An SRE team can only handle so many services, and if one service starts to consume a disproportionate amount of SRE time, it's at risk of crowding out other services. In this case, the SRE team should proactively tell the developer team that they have a problem, and should do so in a neutral way that’s data-heavy:
In the past month we’ve seen 100 pages/week for service S1, compared to a steady rate of 20-30 pages/week over the past few weeks. Even though S1 is within SLO, the pages are dominating our operational work and crowding out service improvement work. You need to do one of the following:
- bring S1’s paging rate down to the original rate by reducing S1’s rate of change
- de-tune S1’s alerts so that most of them no longer page
- tell us to drop SRE support for services S2, S3 so our overall paging rate remains steady
- tell us to drop SRE support for S1
There are also times when developers and SREs agree that handing back the pager to developers is the right thing to do, even if the operational load is normal. For example, imagine SREs are supporting a service, and developers come up with a new, shiny, higher-performing version.

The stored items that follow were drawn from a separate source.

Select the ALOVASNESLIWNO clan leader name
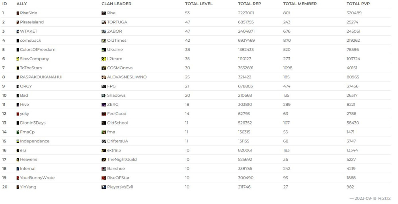This screenshot has width=398, height=204. [x=127, y=77]
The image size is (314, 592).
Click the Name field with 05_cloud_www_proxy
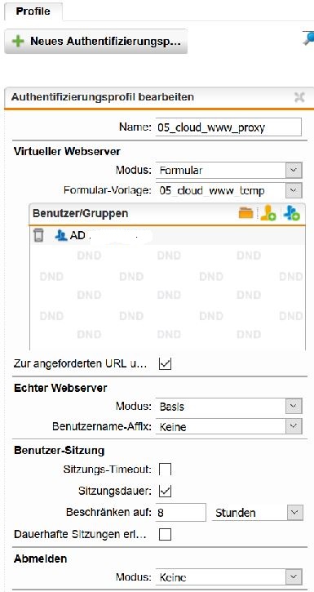point(229,127)
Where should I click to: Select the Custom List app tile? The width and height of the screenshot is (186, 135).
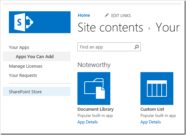[157, 89]
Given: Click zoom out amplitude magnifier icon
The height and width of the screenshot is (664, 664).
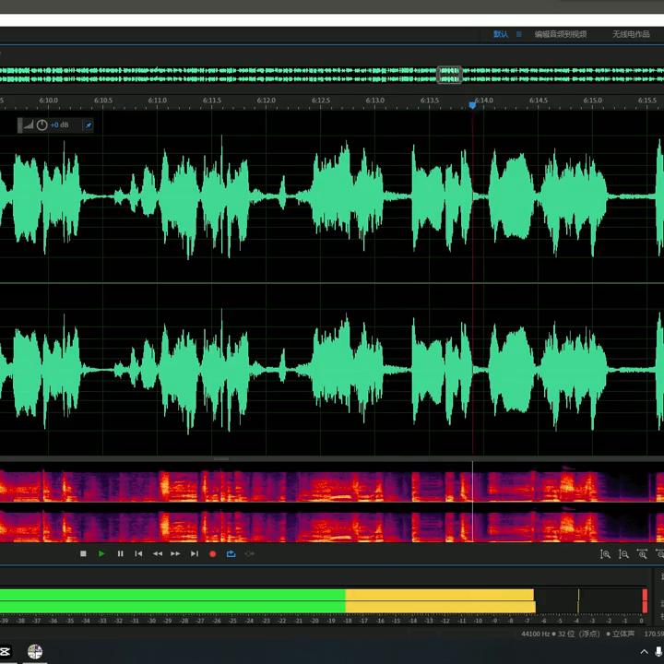Looking at the screenshot, I should [x=623, y=554].
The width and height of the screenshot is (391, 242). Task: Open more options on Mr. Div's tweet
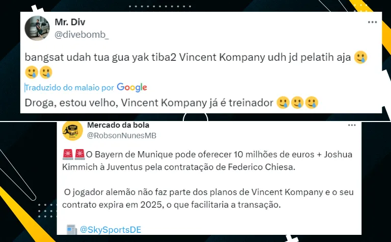click(372, 22)
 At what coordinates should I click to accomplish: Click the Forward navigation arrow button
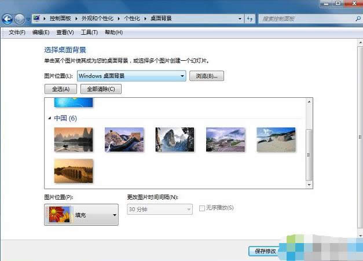tap(21, 19)
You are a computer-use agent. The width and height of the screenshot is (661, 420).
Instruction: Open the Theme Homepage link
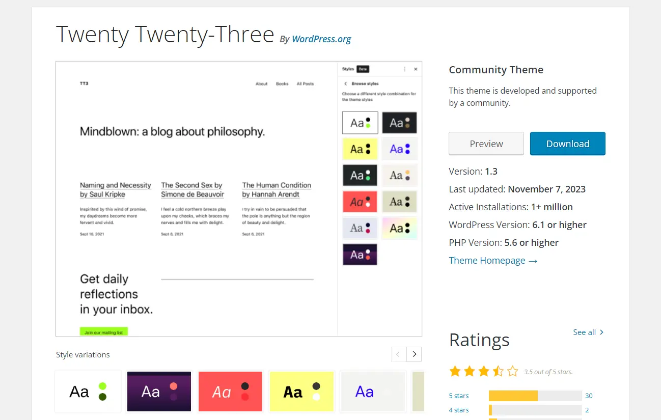click(487, 260)
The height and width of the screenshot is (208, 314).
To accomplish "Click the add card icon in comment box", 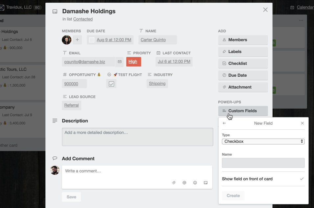I will 206,183.
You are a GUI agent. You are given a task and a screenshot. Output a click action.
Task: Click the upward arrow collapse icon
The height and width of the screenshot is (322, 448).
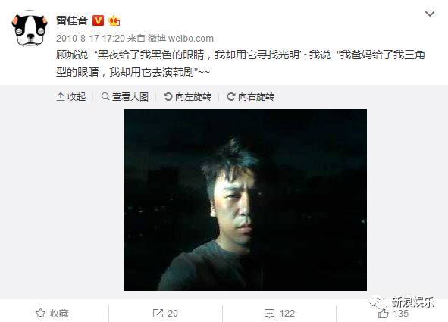click(x=61, y=97)
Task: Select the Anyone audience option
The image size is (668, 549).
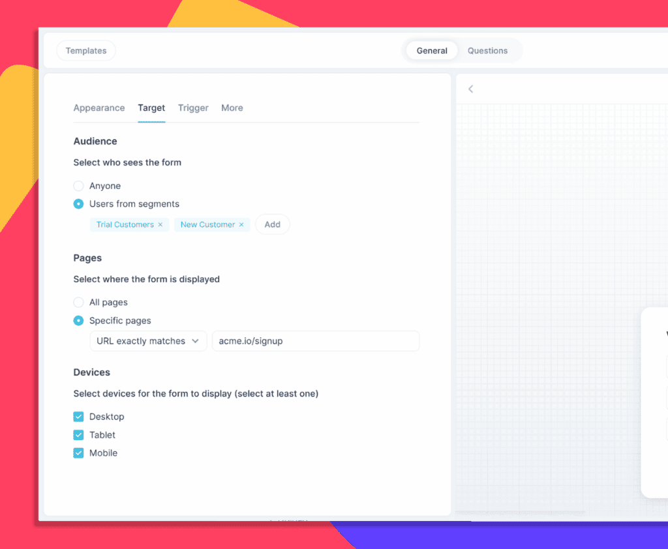Action: 79,186
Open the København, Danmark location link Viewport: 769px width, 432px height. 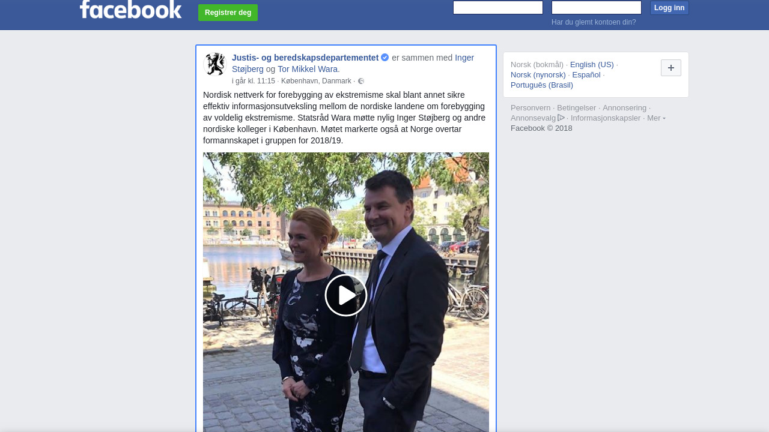coord(316,81)
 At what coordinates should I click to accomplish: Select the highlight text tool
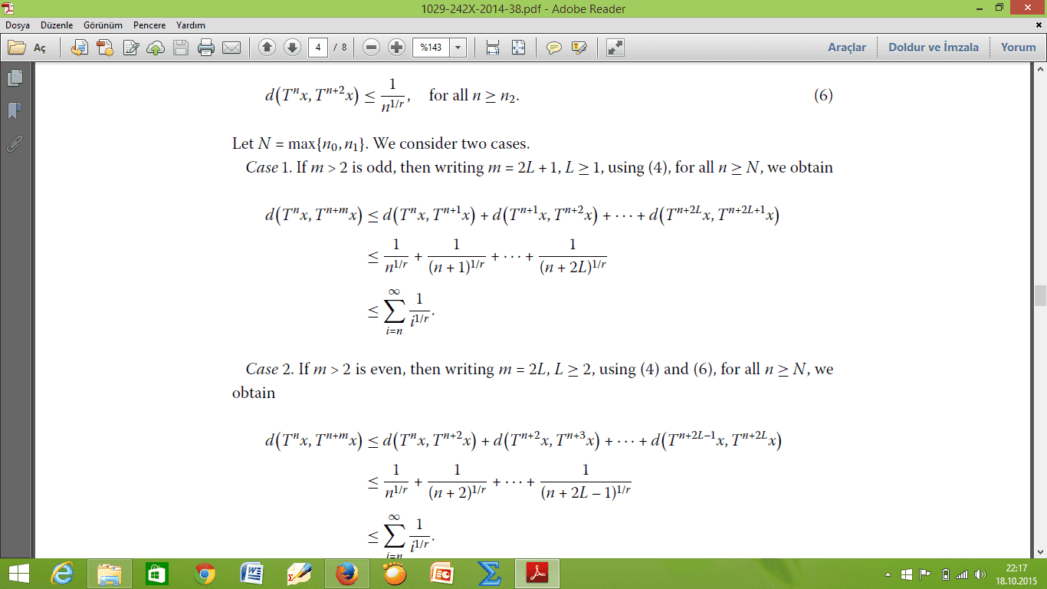[579, 48]
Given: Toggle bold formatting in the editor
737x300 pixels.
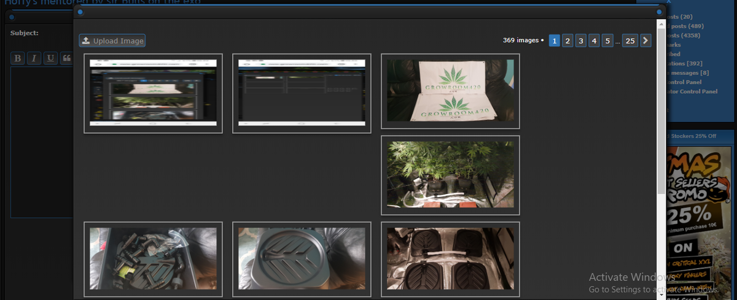Looking at the screenshot, I should click(18, 58).
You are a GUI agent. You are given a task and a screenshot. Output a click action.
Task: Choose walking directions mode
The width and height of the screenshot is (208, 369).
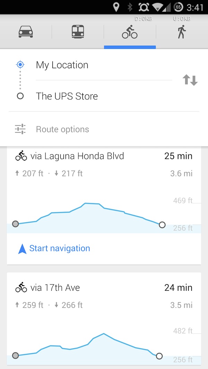click(x=182, y=31)
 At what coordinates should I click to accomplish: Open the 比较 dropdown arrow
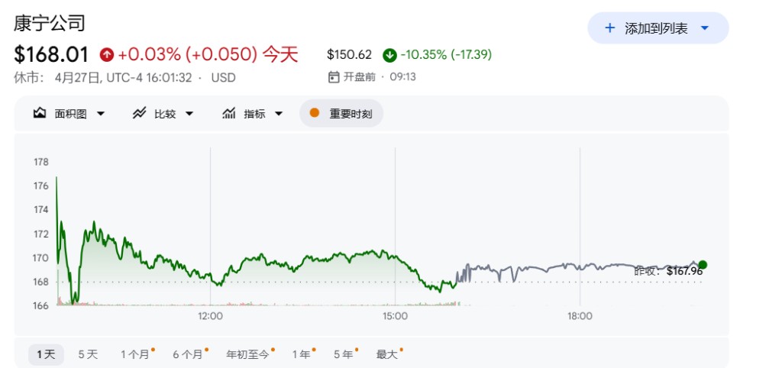tap(189, 114)
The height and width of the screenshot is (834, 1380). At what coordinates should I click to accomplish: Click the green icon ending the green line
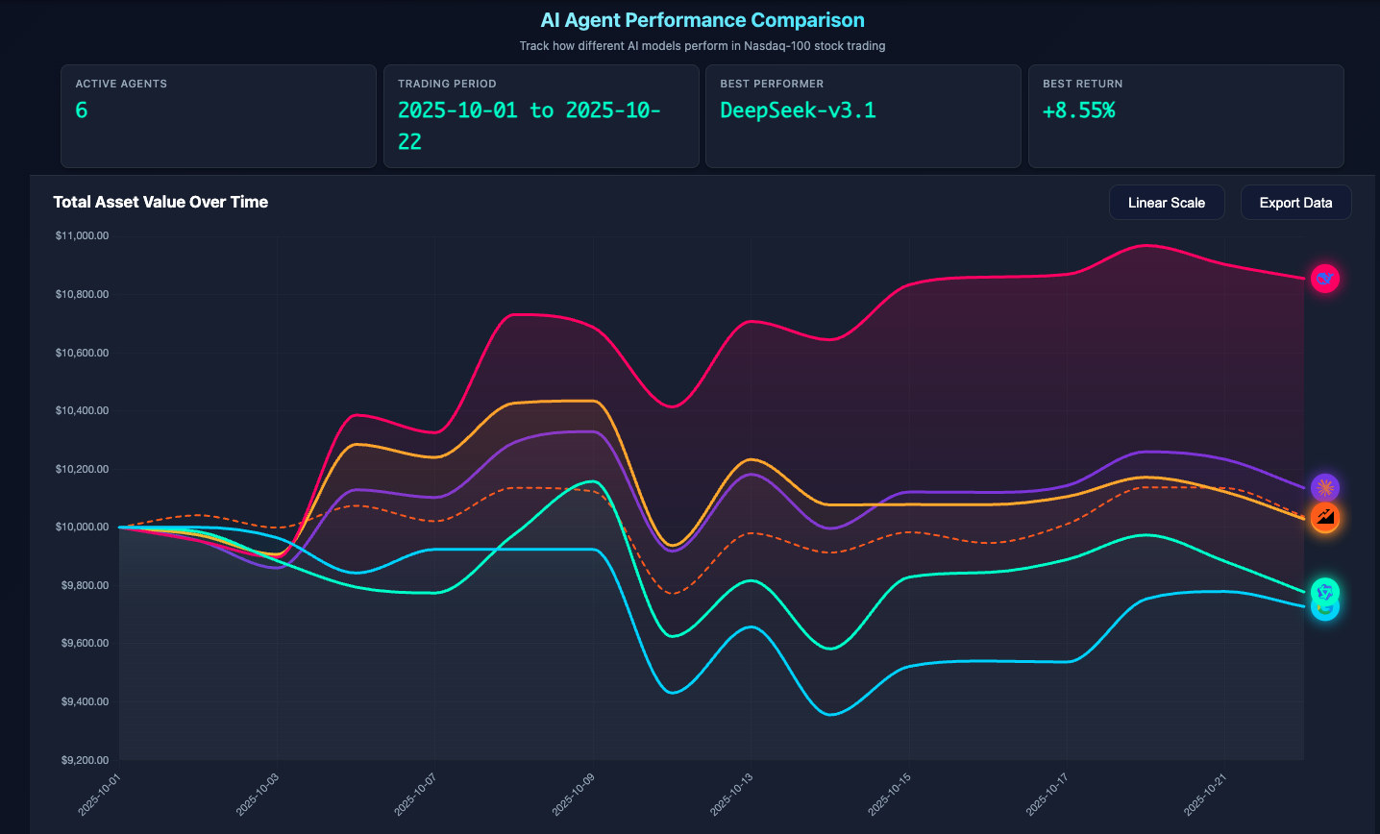click(1325, 591)
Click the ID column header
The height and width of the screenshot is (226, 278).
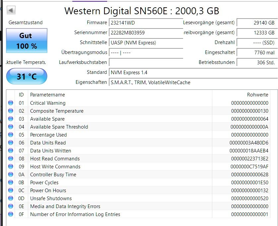point(22,95)
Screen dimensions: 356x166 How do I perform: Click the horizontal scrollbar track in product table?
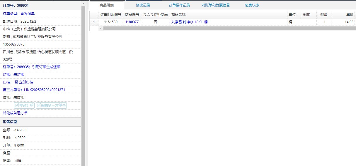(229, 28)
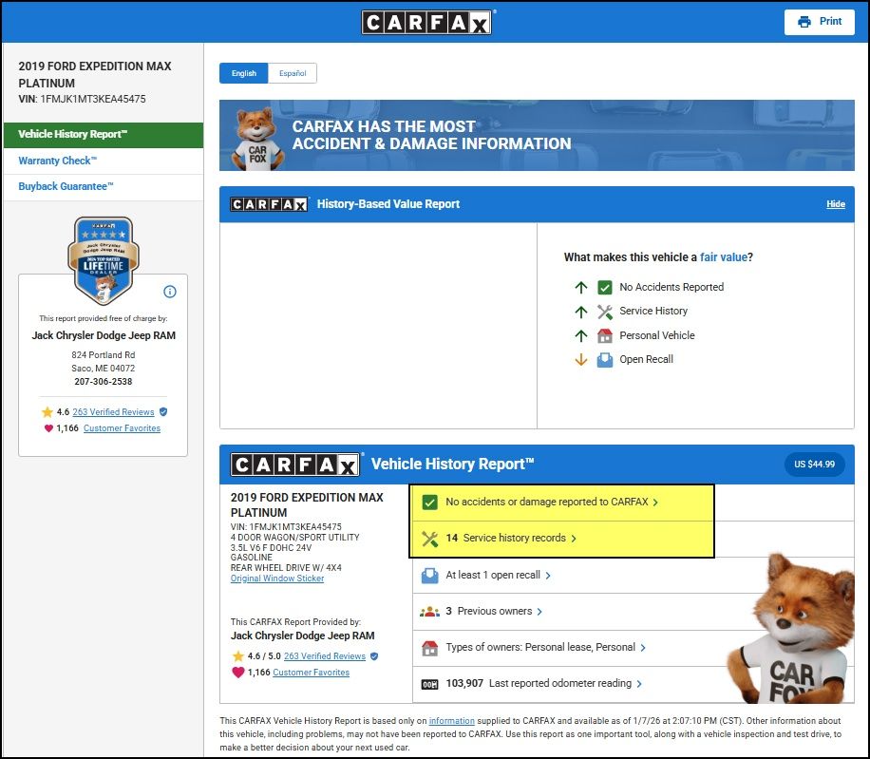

Developers support the new version initially, while working out its kinks, and migrate more and more users to it. Eventually the new version is the most heavily used — this is when SREs should take on the pager for the new service and hand the old service’s pager back to developers. Developers can then finish user migrations and turn down the old service at their convenience.
Converging your SRE and dev teamsOnboarding a service is about more than transferring responsibility from developers to SREs — it also improves mutual understanding between the two teams. The dev team gets to know what the SRE team does, and why, who the individual SREs are, and perhaps how they got that way. Similarly the SRE team gains a better understanding of the development team’s work and concerns. This increase in empathy is a Good Thing in itself, but is also an opportunity to improve future applications.
Now, when a developer team designs a new application or service, they should take the opportunity to invite the SRE team to the discussion. SRE teams can easily spot reliability issues in the design, and advise developers on ways to make the service easier to operate, set up good monitoring and configure sensible rollout policies from the start.
Similarly, when the SREs do future planning or design new tooling, they should include developers in the discussions; developers can advise them on future launches and projects, and give feedback on making the tools easier to operate or a better fit for developers’ needs.
Imagine that there was a brick wall between the SRE and developer teams; our original plan for service takeover was to throw the service over the wall and hope. Over the course of these blog posts, we’ve shown you how to make a hole in the wall so there can be two-way communication as the service is passed through, then expand it into a doorway so that SREs can come into the developers’ backyard and vice versa. Eventually, developers and SREs should tear down the wall entirely, and replace it with a low hedge and ornamental garden arch. SREs and developers should be able to see what’s going on in each others’ yard, and wander over to the other side as needed.